### EXERCISE BRIEF
Copy the lines beginning at the one that has "Task: Open more actions menu for Summer sale" and ending after the one that has "click(30, 669)", changing "GUI agent" to "screen agent" and leaving everything else as it is.

______________________________

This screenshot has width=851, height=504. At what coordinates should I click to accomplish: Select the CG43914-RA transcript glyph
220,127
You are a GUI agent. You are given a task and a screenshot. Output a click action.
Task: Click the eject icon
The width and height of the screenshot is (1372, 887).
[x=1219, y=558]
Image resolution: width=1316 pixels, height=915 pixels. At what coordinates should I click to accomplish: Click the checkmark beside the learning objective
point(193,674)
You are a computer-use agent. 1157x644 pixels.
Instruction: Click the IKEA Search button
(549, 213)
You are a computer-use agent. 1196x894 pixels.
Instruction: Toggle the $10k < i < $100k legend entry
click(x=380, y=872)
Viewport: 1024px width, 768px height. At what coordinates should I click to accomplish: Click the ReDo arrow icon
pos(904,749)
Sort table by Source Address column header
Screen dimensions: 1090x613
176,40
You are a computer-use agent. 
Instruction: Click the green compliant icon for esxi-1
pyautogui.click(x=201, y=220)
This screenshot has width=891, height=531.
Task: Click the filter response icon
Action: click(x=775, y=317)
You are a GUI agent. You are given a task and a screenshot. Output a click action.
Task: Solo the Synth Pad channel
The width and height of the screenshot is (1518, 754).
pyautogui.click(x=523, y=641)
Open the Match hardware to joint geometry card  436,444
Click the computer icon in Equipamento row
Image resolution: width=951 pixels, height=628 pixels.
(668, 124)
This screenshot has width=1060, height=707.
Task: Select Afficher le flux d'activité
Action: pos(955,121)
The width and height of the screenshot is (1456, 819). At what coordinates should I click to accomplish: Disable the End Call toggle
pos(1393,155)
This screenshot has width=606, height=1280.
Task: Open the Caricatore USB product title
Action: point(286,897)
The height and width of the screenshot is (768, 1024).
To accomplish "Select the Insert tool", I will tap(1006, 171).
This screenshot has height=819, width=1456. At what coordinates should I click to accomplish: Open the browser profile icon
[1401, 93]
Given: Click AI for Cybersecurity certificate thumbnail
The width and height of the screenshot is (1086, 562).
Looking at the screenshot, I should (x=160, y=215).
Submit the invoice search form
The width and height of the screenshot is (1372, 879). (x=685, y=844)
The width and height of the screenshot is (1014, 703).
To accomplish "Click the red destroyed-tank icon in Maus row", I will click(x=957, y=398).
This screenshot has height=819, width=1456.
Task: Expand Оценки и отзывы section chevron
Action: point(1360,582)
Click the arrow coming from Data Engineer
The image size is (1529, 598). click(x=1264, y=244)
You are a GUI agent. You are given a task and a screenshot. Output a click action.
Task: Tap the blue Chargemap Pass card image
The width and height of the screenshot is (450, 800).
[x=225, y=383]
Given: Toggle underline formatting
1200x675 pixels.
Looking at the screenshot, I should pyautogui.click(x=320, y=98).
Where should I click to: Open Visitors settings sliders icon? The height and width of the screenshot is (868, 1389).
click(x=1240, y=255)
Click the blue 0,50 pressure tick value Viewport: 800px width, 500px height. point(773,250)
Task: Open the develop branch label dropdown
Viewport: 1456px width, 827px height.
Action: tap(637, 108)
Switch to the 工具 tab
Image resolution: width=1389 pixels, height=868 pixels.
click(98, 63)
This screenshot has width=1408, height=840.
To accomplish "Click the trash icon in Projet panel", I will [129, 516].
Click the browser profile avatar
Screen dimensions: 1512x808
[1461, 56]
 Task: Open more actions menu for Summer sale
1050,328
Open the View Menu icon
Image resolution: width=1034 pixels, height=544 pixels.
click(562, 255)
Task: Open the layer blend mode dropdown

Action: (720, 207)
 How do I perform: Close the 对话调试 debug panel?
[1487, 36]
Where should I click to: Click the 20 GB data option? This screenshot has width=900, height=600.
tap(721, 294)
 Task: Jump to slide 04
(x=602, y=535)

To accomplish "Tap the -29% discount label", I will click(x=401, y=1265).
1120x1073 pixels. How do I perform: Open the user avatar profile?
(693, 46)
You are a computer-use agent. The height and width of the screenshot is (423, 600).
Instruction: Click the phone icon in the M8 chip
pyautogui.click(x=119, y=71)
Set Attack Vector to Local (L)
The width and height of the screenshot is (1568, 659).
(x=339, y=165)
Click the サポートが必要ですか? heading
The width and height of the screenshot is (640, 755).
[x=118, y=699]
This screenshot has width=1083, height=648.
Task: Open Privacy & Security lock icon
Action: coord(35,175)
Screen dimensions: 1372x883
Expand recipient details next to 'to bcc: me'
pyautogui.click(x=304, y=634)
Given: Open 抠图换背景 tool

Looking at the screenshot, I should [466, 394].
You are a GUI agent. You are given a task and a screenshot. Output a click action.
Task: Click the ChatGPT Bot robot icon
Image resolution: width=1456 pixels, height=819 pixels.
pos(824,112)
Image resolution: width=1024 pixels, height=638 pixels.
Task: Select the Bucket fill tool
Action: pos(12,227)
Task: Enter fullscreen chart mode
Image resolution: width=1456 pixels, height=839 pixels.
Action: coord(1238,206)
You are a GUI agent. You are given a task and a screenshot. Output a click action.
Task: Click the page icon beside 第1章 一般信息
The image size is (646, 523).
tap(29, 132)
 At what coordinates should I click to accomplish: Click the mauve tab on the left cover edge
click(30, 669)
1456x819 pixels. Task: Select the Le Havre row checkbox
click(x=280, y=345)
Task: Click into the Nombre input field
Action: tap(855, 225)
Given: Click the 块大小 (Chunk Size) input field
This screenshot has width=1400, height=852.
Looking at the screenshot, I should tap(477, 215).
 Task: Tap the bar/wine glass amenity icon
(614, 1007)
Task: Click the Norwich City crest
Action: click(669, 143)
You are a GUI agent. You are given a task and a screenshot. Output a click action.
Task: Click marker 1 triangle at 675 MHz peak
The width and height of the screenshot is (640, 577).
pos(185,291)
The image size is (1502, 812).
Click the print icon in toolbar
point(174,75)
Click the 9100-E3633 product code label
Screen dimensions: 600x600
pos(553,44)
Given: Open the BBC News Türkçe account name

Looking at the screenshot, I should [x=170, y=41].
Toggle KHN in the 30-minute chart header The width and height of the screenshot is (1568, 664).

______________________________

### TASK ANSWER
 Task: Open more actions menu for Summer sale
1050,328
Open the View Menu icon
Image resolution: width=1034 pixels, height=544 pixels.
click(562, 255)
Task: Open the layer blend mode dropdown

Action: (720, 207)
 How do I perform: Close the 对话调试 debug panel?
[1487, 36]
Where should I click to: Click the 20 GB data option? This screenshot has width=900, height=600.
tap(721, 294)
 Task: Jump to slide 04
(x=602, y=535)

To accomplish "Tap the -29% discount label", I will click(x=401, y=1265).
1120x1073 pixels. How do I perform: Open the user avatar profile?
(693, 46)
You are a computer-use agent. The height and width of the screenshot is (423, 600).
Instruction: Click the phone icon in the M8 chip
pyautogui.click(x=119, y=71)
Set Attack Vector to Local (L)
The width and height of the screenshot is (1568, 659).
(x=339, y=165)
Click the サポートが必要ですか? heading
The width and height of the screenshot is (640, 755).
[x=118, y=699]
This screenshot has width=1083, height=648.
Task: Open Privacy & Security lock icon
Action: coord(35,175)
Screen dimensions: 1372x883
Expand recipient details next to 'to bcc: me'
pyautogui.click(x=304, y=634)
Given: Open 抠图换背景 tool

Looking at the screenshot, I should [466, 394].
You are a screen agent. You are given a task and a screenshot. Output a click action.
Task: Click the ChatGPT Bot robot icon
Image resolution: width=1456 pixels, height=819 pixels.
pos(824,112)
Image resolution: width=1024 pixels, height=638 pixels.
Task: Select the Bucket fill tool
Action: pos(12,227)
Task: Enter fullscreen chart mode
Image resolution: width=1456 pixels, height=839 pixels.
Action: coord(1238,206)
You are a screen agent. You are given a task and a screenshot. Output a click action.
Task: Click the page icon beside 第1章 一般信息
The image size is (646, 523).
tap(29, 132)
 At what coordinates should I click to accomplish: Click the mauve tab on the left cover edge
click(30, 669)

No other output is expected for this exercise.